Graph.h will also have #define constants FOUND and NOTFOUND, which should also be different
integers.
What does GraphProperties.c do?
GraphProperties reads in the first line of the input file, and uses newGraph() and addEdge() to create a
graph that corresponds to that line, as described above. When it reads in a subsequent line whose
operation token is one of GetOrder, GetSize or GetNeighborCount, it calls the corresponding function in
Graph.c (using the graph that was read in as the graph argument), and outputs the value returned. Obvious
requirements about number of operands should be checked in GraphProperties.c; obvious requirements
about operand values in should be checked in Graph.c, as we already mentioned. (If G isn’t a graph, your
program has a bug, and should exit.) The PrintGraph function in Graph.c that is exported in Graph.h
doesn’t return a value; it just prints the Graph.
void PathExists(Graph G, int u, int v), which is in GraphProperties.c, has a graph and a pair of vertices u
and v as its arguments, and determines whether or not there is a path from u to v, printing YES if there is a
path and NO if there isn’t. Here’s an informal description of how to write PathExists using the Graph
ADT.
You’ll need to have a function int PathExistsRecursive(G,w,v) in Graph.c in order to execute PathExists.
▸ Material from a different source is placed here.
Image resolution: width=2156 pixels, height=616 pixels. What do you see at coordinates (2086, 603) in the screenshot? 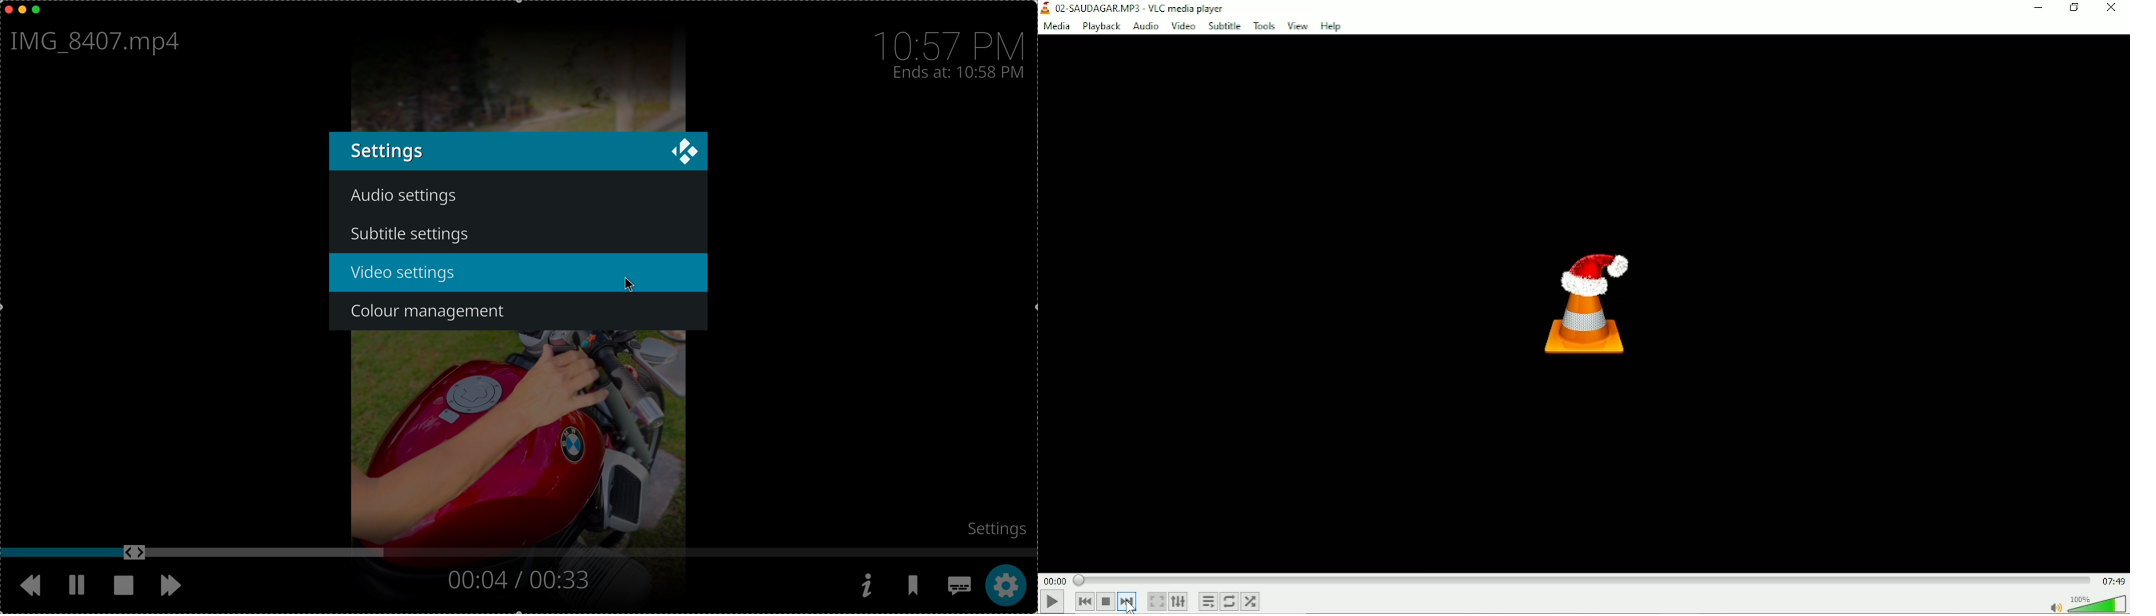
I see `Volume` at bounding box center [2086, 603].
PathExistsRecursive determines whether there is a path from w to v, taking advantage of “marks” that
indicated which vertices are UNVISITED, so that we don’t repeat work or get stuck in cycles.
int PathExistsRecursive(G,w,v)
If w=v THEN RETURN(FOUND)
setMark(G,w,INPROGRESS)
FOR EACH vertex x on the getNeighbors(G,w) List
theMark = getMark(G,x).
IF theMark is UNVISITED
theFoundValue = PathExistsRecursive(G,x,v)
IF theFoundValue is FOUND
return(FOUND)
// Found a path to w, so no need to continue
// Finished processing all of x’s neighbors without finding v
setMark(G,w,ALLDONE)
RETURN(NOTFOUND)
Now that we have PathExistsRecursive(G,v), here’s what PathExists(G,u,v) does:
unvisitAll(G) // No vertices have been visited yet
theFoundValue = PathExistsRecursive(G,u,v) )
IF theFoundValue is FOUND
OUTPUT YES
ELSE OUTPUT ‘NO’
As usual, the result of PathExists (which will be YES or NO) should be output on a separate line,
immediately after the input file line that requested graph operation PathExists.